Video footage showed men and women – one or two pushing strollers – racing to get away from the scenes. And, in what appeared to be evidence of a gun battle, photos showed a truck with at least half a dozen bullet holes punched through its windshield.

‘Help my mother, please!’

President Barack Obama condemned what he said “appears to be a horrific terrorist attack.”

European Council president Donald Tusk said it was a “tragic paradox” that the victims of the attack in Nice were celebrating “liberty, equality and fraternity” – France’s motto – on the country’s national day.

Writing online, Nice Matin journalist Damien Allemand who was at the waterside said the fireworks display had finished and the crowd had got up to leave when they heard a noise and cries.

“A fraction of a second later, an enormous white truck came along at a crazy speed, turning the wheel to mow down the maximum number of people,” he said.
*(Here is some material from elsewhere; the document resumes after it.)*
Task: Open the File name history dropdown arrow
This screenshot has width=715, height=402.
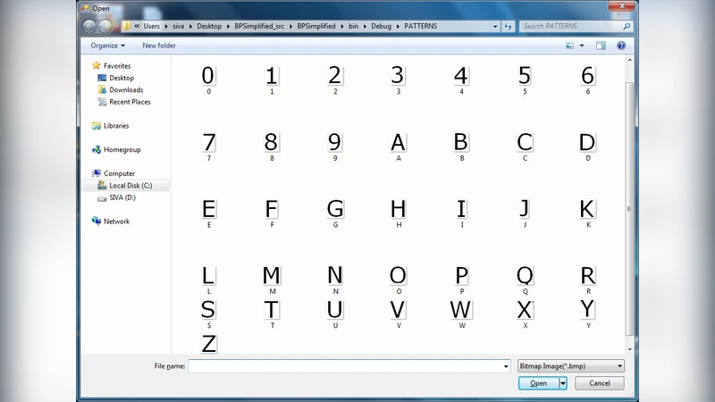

“I saw bodies flying like bowling pins along its route. Heard noises, cries that I will never forget.”

Graphic footage showed a scene of horror up and down the Promenade, with broken bodies splayed out on the asphalt, some of them piled near one another, others bleeding out onto the roadway or twisted into unnatural shapes.

“Help my mother, please!” one person yells out amid a cacophony of screaming and crying. A pink girl’s bicycle is briefly seen overturned by the side of the road.

The origin and authenticity of the footage could not immediately be verified.

Kayla Repan, of Boca Raton, Florida, was among the hundreds gathered on the promenade to watch fireworks.

“The whole city was running. I got extremely frightened and ran away from the promenade,” she said. “It was chaos.”

The Washington Post and McClatchyDC reporter Matthew Schofield contributed to this report.